La croissance du commerce en ligne a fait éclore deux familles d’outils. D’un côté des solutions e-commerce aux fonctionnalités de plus en plus étendues, de l’autre des CRM plus puissants et plus accessibles qu’avant.
Les premières empruntent de plus en plus aux secondes, au point qu’on se demande légitimement si elles peuvent s’y substituer. La réponse est non, et il vaut la peine d’expliquer pourquoi.
L’équipe de notre CRM automatisable et flexible vous dit tout.
- Les extensions permettent à une boutique en ligne d’imiter certaines fonctions d’un CRM.
- Une solution e-commerce reste un outil de vente en ligne, pas un outil de relation client.
- Le CRM sert toute l’entreprise, pas seulement la boutique.
- Le degré de finesse des extensions n’atteint pas celui d’un outil dédié.
- Testez avec des extensions, puis équipez-vous quand le besoin est démontré.
Les solutions e-commerce savent en faire beaucoup
Si vous pensiez que ces plateformes servent uniquement à construire une boutique, détrompez-vous : leurs fonctionnalités s’étendent presque à l’infini par le jeu des extensions.
Selon les solutions, on trouve de quoi gérer ses envois d’e-mails et ses promotions, produire des rapports statistiques, assurer une partie du service client, ou encore relancer les paniers abandonnés. Certaines de ces extensions s’inspirent directement de ce que fait un CRM.
La plupart des plateformes peuvent donc prendre les traits d’un CRM, à condition de sélectionner les bonnes extensions. Dans ces conditions, un outil dédié est-il encore nécessaire ?
Pourquoi elles ne remplacent pas un CRM
La réponse tient d’abord à la nature des outils. Un CRM est conçu pour gérer la relation client. Une solution e-commerce est conçue pour vendre en ligne. Ce ne sont pas les mêmes objets, et l’extension ne change pas la nature de ce qu’elle étend.
Concrètement, un CRM ne se limite pas à vous donner une vue des produits les plus vendus, du panier moyen ou du taux de conversion. Il permet d’optimiser chaque action marketing, chaque étape de prospection et de vente, depuis une plateforme unique accessible à tous les services. C’est ce que garantit la centralisation.
Deuxième différence, plus pratique : le degré de finesse. Les extensions n’atteignent pas la précision d’un outil dédié en matière de gestion des opportunités, de suivi de la satisfaction ou de reporting régulier.
Troisième différence, et c’est celle qui compte le plus à moyen terme : le périmètre. Un CRM relie le marketing, les ventes, le service client et la direction. Il déborde largement la boutique, alors qu’une extension reste enfermée dedans.

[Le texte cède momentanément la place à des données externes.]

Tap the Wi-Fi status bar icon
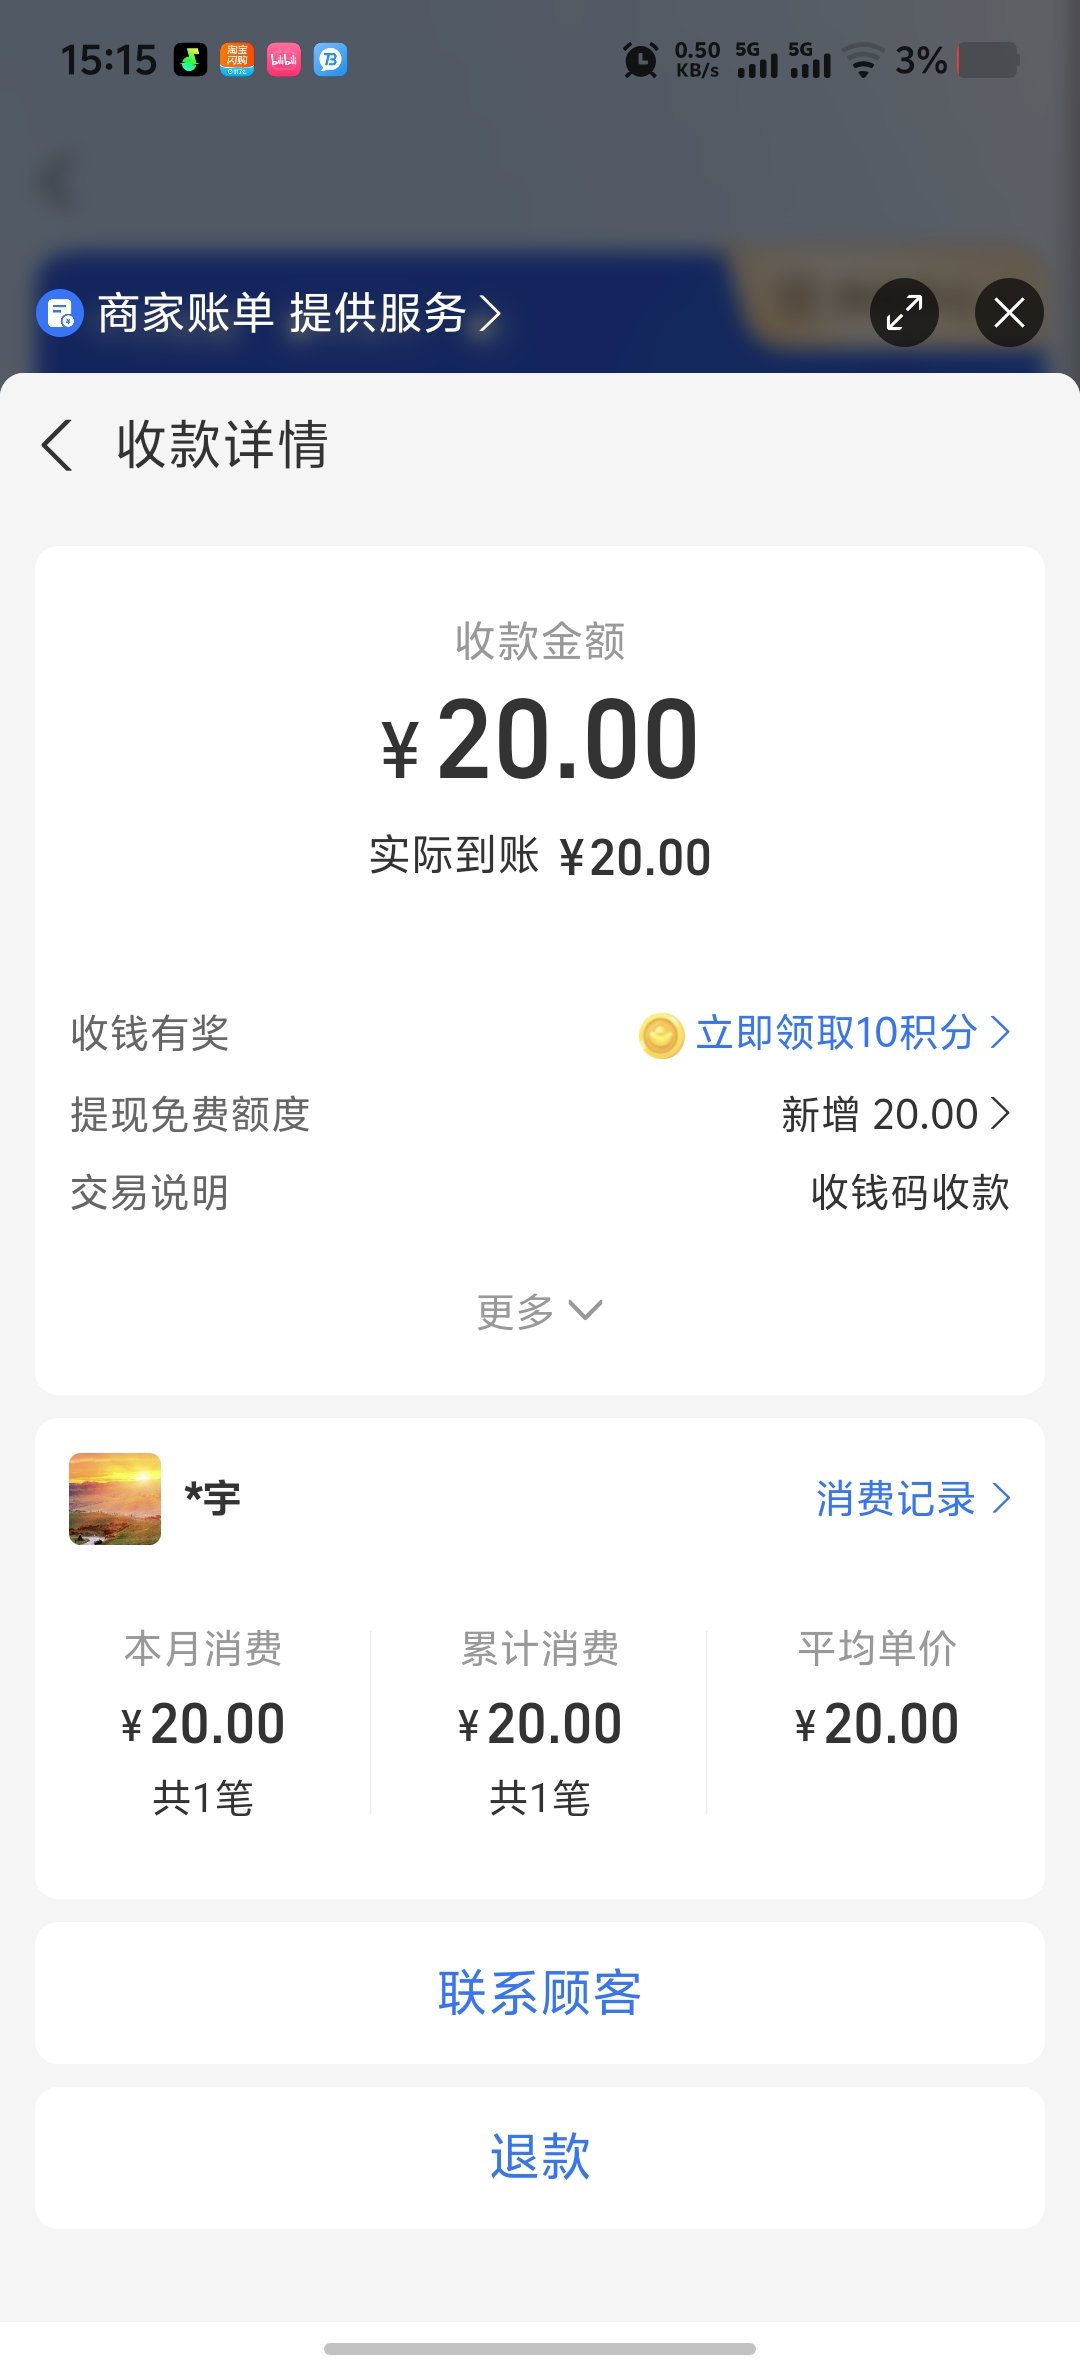This screenshot has width=1080, height=2376. 863,60
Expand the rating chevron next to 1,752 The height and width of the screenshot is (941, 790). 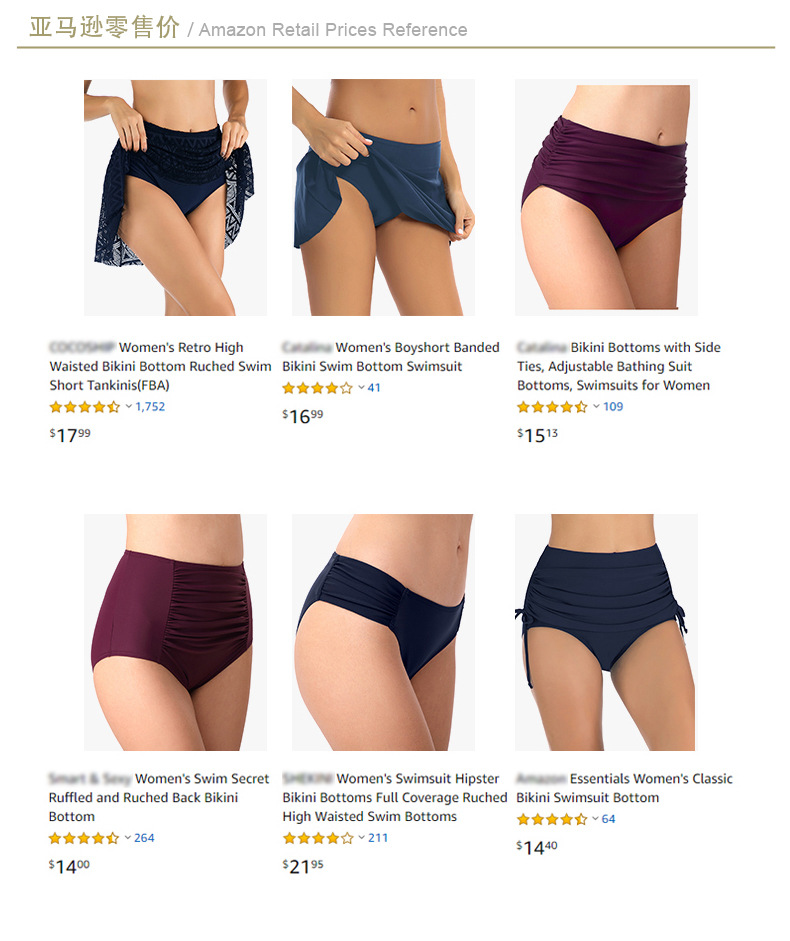pos(128,407)
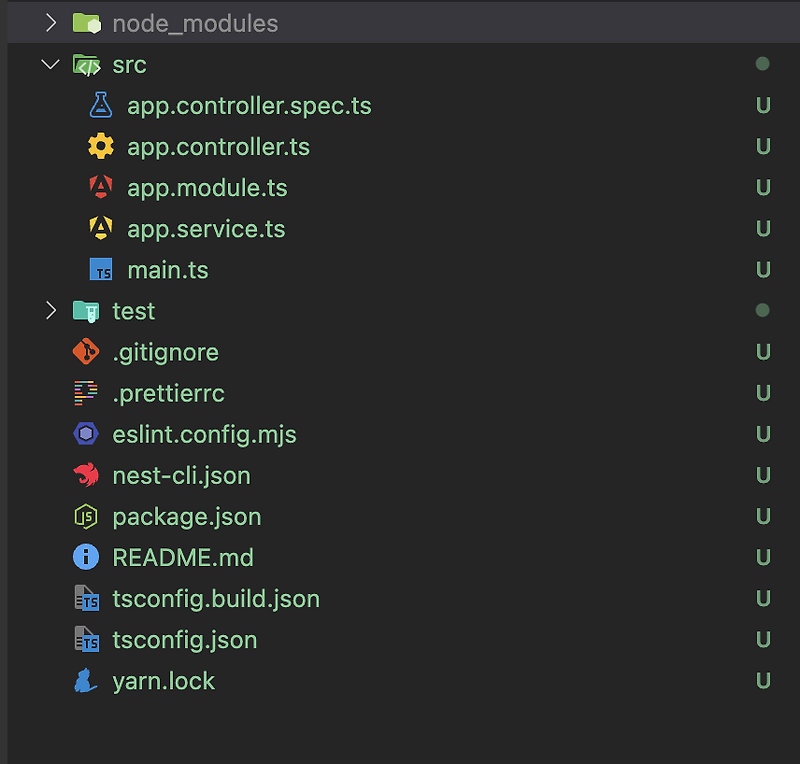This screenshot has width=800, height=764.
Task: Open main.ts file
Action: click(x=167, y=270)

Comment procéder concrètement
Les extensions de votre solution e-commerce ont une vraie utilité : elles vous permettent de tester des fonctions et d’identifier celles dont vous avez réellement besoin, sans engagement.

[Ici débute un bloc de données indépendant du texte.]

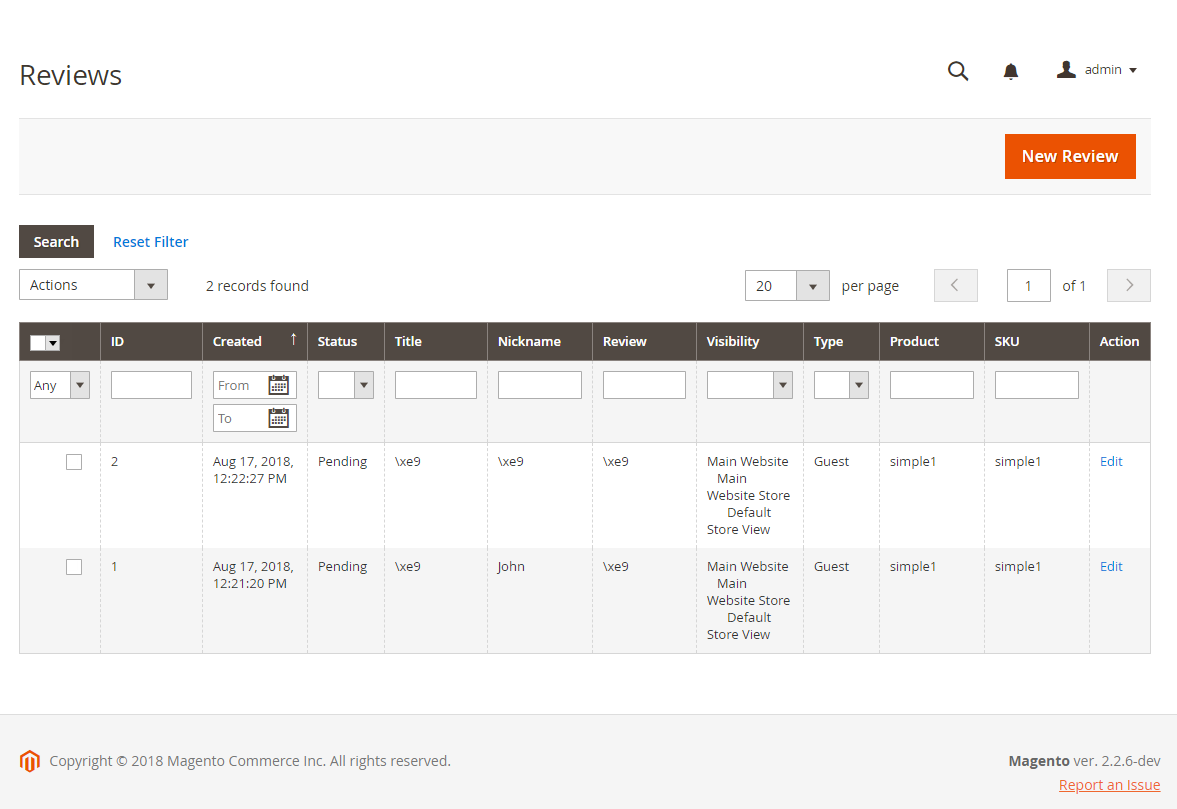Select the checkbox for review ID 1
The width and height of the screenshot is (1177, 809).
(x=74, y=566)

N’en faites simplement pas votre outil principal de gestion de la relation client. Le jour où plusieurs services doivent accéder à la même information, la limite apparaît brutalement.
Optez alors pour un CRM personnalisable, dont vous activez les fonctions à la carte selon les besoins de votre boutique, et vérifiez avant tout qu’il se connecte à vos outils existants. Les raisons de fond figurent dans notre article sur l’intérêt d’un CRM en e-commerce.

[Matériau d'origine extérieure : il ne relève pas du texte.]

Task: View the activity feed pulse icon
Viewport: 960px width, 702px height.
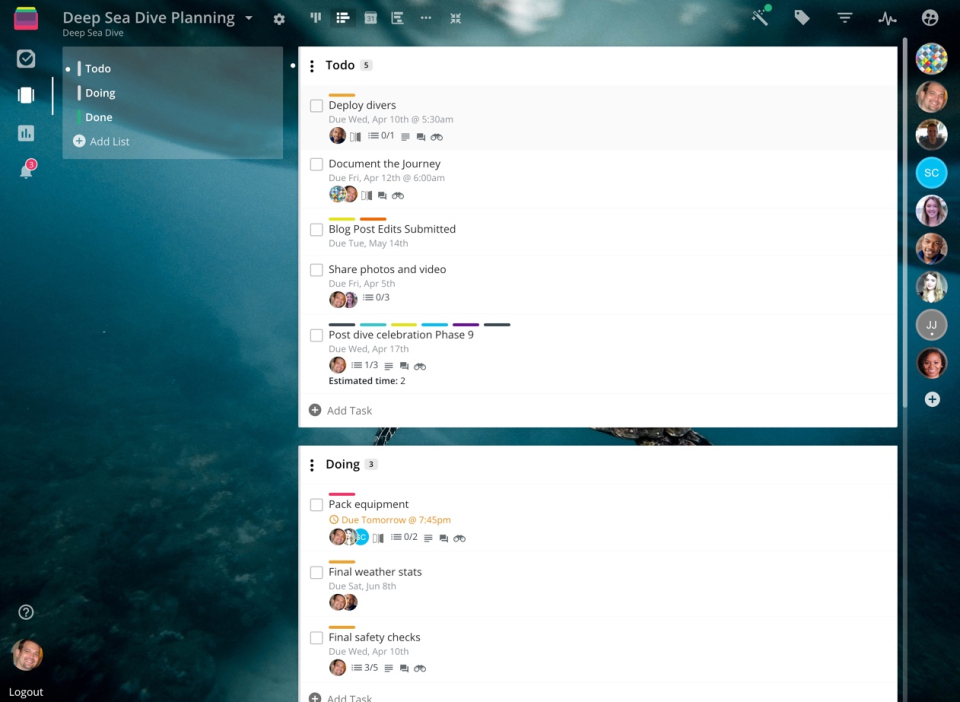Action: 887,17
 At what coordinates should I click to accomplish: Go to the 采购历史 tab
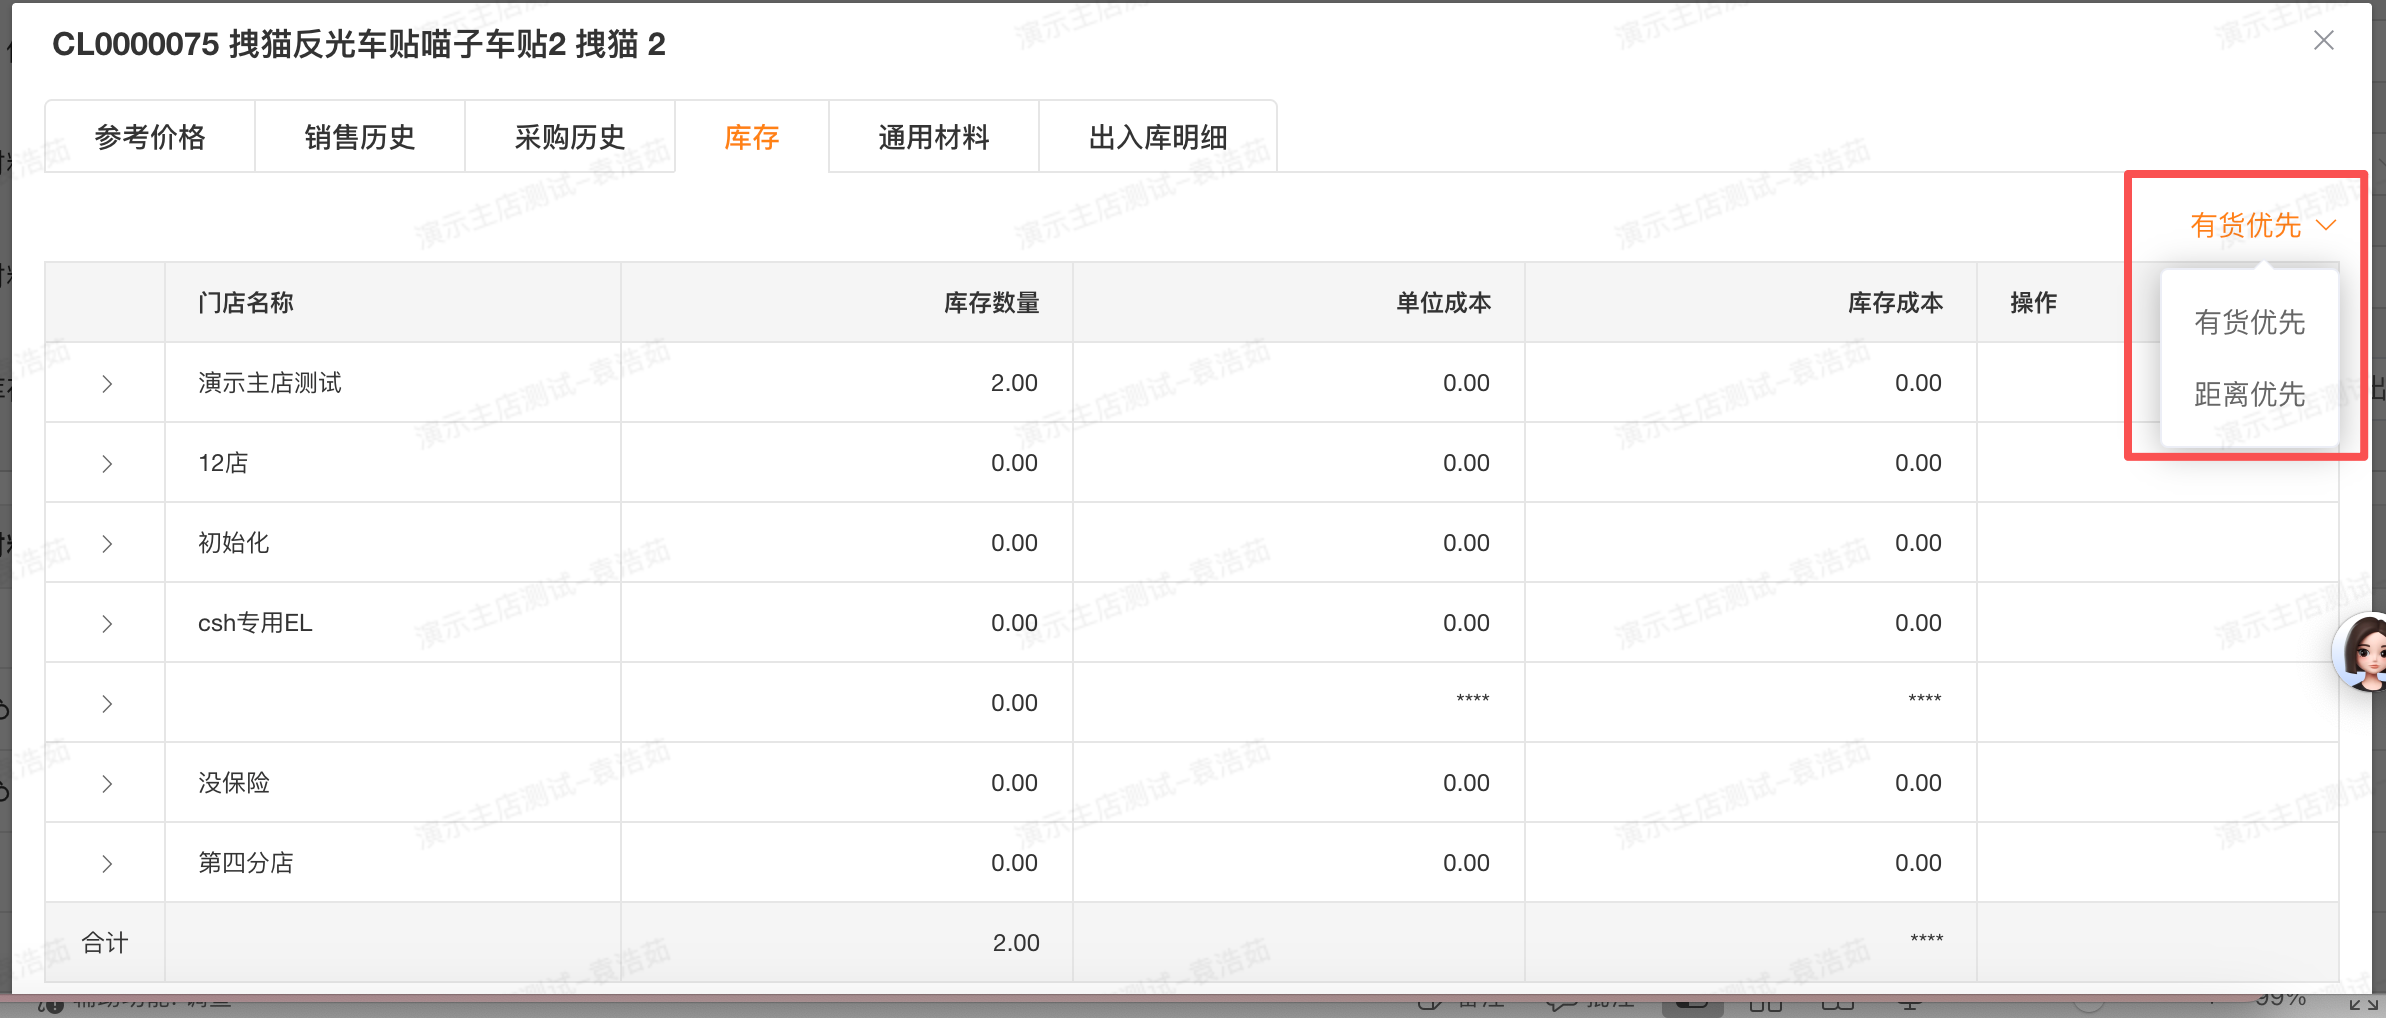[x=570, y=137]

Vos questions sur e-commerce et CRM
Peut-on se contenter des extensions au démarrage ?
Oui, et c’est même recommandé. Elles vous apprennent ce dont vous avez besoin à un coût minime, ce qui rend le choix ultérieur d’un CRM beaucoup plus éclairé.
Comment savoir qu’on a atteint la limite ?
Quand quelqu’un doit exporter des données pour croiser ce que dit la boutique avec ce que dit le service client. Cet export manuel récurrent est le signal, et il précède toujours de plusieurs mois la décision.
Faut-il abandonner ses extensions après avoir installé un CRM ?
Pas nécessairement, mais évitez les doublons. Deux outils qui gèrent la même relance produisent des messages en double et détruisent la confiance du client plus vite que n’importe quel bug.
Le CRM remplace-t-il la solution e-commerce ?
Non, et il n’y a pas de concurrence entre les deux. L’une vend, l’autre entretient la relation : elles se connectent plutôt qu’elles ne se substituent.
Quel critère regarder en priorité pour choisir ?
La capacité de connexion à votre boutique. Un CRM excellent mais impossible à relier à votre plateforme vous condamne à des imports manuels, c’est-à-dire au problème que vous cherchiez à résoudre.